Task description
Among the records that follow, set down only the lines from the one containing "Núcleo Lamartine (370, 1598)" to the one containing "Infiltração e Umidade (155, 2504)", both included, exactly.

** Opening Available records block **

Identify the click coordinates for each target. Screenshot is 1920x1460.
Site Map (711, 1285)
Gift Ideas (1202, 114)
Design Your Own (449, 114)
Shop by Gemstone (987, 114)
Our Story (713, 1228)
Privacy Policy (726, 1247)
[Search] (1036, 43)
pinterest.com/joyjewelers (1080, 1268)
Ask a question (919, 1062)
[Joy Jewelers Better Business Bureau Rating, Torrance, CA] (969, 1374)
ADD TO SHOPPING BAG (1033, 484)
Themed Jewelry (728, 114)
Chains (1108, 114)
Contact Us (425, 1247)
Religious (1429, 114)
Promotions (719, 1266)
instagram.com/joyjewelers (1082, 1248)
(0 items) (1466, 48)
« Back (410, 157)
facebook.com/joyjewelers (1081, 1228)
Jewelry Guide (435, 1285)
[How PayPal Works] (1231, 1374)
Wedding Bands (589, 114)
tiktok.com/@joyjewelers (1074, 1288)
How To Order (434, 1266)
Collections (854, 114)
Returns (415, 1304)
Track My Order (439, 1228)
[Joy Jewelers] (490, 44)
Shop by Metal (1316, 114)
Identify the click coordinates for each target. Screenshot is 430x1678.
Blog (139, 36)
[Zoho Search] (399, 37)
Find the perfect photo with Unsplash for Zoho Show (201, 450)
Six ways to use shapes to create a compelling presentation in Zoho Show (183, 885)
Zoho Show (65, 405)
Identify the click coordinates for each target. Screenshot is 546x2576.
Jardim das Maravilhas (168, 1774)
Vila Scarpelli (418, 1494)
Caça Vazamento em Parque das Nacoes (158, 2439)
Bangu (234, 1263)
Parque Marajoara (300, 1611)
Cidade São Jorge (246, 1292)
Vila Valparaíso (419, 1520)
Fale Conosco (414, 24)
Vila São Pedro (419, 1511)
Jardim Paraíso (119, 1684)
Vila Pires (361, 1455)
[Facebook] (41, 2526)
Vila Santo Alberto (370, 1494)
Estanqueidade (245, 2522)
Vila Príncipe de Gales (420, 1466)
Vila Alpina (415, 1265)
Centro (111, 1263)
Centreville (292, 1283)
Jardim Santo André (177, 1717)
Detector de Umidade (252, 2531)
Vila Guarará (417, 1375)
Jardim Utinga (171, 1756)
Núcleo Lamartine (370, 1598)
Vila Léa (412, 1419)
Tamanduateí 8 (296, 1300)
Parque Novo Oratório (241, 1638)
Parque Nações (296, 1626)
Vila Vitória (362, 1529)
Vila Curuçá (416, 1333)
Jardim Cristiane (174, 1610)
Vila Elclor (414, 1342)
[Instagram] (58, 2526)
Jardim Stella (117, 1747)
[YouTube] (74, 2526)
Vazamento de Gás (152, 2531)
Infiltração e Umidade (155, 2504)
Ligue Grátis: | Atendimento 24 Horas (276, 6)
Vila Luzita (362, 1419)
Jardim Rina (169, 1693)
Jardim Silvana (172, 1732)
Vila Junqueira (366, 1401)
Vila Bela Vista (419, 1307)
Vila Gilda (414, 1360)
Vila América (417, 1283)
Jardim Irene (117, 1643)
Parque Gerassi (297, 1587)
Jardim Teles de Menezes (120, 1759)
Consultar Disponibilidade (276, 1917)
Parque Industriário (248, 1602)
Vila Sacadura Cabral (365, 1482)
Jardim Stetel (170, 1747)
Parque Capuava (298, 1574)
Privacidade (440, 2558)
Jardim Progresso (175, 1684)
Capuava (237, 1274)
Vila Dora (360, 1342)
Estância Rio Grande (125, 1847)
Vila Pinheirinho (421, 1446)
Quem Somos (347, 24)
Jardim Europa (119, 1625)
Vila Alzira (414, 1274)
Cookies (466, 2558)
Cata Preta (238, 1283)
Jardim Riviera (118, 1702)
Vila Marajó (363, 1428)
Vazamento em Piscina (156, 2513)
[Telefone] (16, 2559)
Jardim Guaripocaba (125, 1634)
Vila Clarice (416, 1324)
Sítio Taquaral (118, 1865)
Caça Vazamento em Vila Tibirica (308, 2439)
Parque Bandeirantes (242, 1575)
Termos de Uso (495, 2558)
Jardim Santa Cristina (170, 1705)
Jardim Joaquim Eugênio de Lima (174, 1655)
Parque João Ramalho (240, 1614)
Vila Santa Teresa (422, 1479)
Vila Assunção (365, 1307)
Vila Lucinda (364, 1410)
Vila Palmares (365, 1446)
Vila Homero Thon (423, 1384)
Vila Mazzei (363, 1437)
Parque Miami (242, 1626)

** Closing Available records block **

Response area
Núcleo Lamartine (370, 1598)
Vila Léa (412, 1419)
Tamanduateí 8 (296, 1300)
Parque Novo Oratório (241, 1638)
Parque Nações (296, 1626)
Vila Vitória (362, 1529)
Vila Curuçá (416, 1333)
Jardim Cristiane (174, 1610)
Vila Elclor (414, 1342)
[Instagram] (58, 2526)
Jardim Stella (117, 1747)
[YouTube] (74, 2526)
Vazamento de Gás (152, 2531)
Infiltração e Umidade (155, 2504)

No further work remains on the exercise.